Hey @dejavudwh, We have worked towards improving our performance on BPF Enforcer. The numbers are much different now as well as much more in favour of BPFLSM.

The updated benchmarking guide is at https://github.com/kubearmor/KubeArmor/wiki/Kubearmor-Performance-Benchmarking-Guide

And we are soon planning to publish the numbers as well. Thanks 🙌🏽

[dejavudwh]

@daemon1024 Thank you so much for your response. I was wondering if it might be possible to get some preliminary figures? Specifically, I'm curious about the percentage of performance consumed when using the BPF Enforcer.

[daemon1024]

@dejavudwh It's anywhere between 1% to 8% depending on what kind of policies and what kind of workloads.
Process Only Policies have least overhead
Process and Network Moderate
If we have File rules it involves the most overhead.

If we compare it to AppArmor the percentage is anywhere between 3% to 12%, because with AppArmor we have an additional overhead of enabling Visibility in System Monitor which is not a requirement with BPFLSM since it can generate alert on it's own.

Hope that helps 🙌🏽

[dejavudwh]

@daemon1024 Thank you very much, this is very helpful for us!

[daemon1024]

@dejavudwh Anytime 😁
Anything else we can help with?
If something is not clear, Feel free to join us on our Slack

Also It would be great to know, How are you using KubeArmor? We maintain a ADOPTERS.md and would love to hear the use-cases.

[dejavudwh]

@daemon1024
Thank you very much. I'm personally very interested in KubeArmor, but our lab hasn't really used KubeArmor in a production environment yet, and is still doing extensive research on related projects.

[dejavudwh]

@dejavudwh It's anywhere between 1% to 8% depending on what kind of policies and what kind of workloads. Process Only Policies have least overhead Process and Network Moderate If we have File rules it involves the most overhead.

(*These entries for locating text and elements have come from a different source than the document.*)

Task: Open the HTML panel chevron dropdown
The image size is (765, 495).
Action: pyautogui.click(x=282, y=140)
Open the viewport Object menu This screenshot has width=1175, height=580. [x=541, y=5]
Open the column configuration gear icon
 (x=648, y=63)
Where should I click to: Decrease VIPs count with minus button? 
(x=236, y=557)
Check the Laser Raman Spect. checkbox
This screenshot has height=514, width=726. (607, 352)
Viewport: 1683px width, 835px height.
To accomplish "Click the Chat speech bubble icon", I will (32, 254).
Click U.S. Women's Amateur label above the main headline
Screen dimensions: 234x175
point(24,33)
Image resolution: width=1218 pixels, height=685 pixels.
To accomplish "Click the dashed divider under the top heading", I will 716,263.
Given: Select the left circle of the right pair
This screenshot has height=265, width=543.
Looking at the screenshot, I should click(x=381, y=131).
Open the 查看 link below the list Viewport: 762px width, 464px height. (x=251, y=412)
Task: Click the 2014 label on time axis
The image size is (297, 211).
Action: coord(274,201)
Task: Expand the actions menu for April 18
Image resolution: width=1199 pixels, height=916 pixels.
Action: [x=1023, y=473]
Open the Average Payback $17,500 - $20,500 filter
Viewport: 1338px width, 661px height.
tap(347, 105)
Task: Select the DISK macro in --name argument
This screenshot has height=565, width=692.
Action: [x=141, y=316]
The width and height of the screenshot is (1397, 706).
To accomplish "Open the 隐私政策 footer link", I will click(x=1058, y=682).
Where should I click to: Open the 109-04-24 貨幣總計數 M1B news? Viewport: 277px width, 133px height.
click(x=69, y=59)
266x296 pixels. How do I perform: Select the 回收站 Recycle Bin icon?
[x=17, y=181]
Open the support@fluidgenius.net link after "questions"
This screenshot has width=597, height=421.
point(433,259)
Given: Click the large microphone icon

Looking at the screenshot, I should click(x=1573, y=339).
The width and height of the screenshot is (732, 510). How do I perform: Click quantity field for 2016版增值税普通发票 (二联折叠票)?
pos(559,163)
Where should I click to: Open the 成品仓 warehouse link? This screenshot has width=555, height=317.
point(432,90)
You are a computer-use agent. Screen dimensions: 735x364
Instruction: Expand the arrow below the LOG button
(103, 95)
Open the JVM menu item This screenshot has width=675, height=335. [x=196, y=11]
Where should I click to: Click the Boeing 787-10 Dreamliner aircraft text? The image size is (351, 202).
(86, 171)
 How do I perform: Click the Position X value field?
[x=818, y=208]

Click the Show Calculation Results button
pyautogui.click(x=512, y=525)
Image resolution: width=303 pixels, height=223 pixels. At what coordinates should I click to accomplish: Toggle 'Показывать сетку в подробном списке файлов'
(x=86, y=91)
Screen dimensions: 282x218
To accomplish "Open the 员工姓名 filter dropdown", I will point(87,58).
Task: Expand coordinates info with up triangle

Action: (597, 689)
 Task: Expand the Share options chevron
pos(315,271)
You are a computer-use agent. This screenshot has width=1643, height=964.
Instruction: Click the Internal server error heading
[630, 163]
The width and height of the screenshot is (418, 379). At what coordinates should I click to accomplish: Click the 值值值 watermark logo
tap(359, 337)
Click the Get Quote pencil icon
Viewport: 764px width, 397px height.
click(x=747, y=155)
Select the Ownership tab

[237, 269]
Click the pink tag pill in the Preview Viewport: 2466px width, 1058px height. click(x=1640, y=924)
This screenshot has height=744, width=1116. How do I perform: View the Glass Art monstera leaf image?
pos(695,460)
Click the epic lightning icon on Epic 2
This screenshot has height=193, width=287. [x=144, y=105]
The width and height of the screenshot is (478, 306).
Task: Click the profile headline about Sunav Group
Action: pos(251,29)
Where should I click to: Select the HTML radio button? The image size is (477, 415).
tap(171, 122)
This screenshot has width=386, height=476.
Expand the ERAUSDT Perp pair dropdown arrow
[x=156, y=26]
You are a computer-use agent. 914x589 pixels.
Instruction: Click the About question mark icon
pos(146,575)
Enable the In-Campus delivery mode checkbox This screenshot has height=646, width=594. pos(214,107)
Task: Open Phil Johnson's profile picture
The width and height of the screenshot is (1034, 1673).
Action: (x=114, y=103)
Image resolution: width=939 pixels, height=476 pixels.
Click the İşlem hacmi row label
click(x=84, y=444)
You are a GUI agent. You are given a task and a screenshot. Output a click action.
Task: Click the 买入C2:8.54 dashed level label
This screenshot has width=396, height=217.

If we compare it to AppArmor the percentage is anywhere between 3% to 12%, because with AppArmor we have an additional overhead of enabling Visibility in System Monitor which is not a requirement with BPFLSM since it can generate alert on it's own.

Hope that helps 🙌🏽

@daemon1024 Thank you very much for your response. I would like to inquire further. I am curious to know whether these test results are derived from actual operational environments, such as stress testing commonly used software like MySQL and Nginx, with a comparison of their QPS. Alternatively, are the results specific to particular tests, like those in osbench, involving continuous file read-write operations and continuous process creation? I truly appreciate your guidance.

[daemon1024]

@dejavudwh Here's the final Benchmarking datasheet

https://github.com/kubearmor/KubeArmor/wiki/KubeArmor-Performance-Benchmarking-Data

The benchmarking is based on actual operational environment. https://github.com/GoogleCloudPlatform/microservices-demo/

It involves scaled applications. And performance differences are measured on throughput.

We did not go through specific operation route because then the results could be skewed and not reflective of actual environments.

You can check our benchmarking process at https://github.com/kubearmor/KubeArmor/wiki/Kubearmor-Performance-Benchmarking-Guide

Would love to have feedback on the process and anything we can improve to better reflect actual numbers.

I'm personally very interested in KubeArmor, but our lab hasn't really used KubeArmor in a production environment yet, and is still doing extensive research on related projects.

Glad to know that and appreciate your interest. Happy to help out with your research at lab if you need anything specific.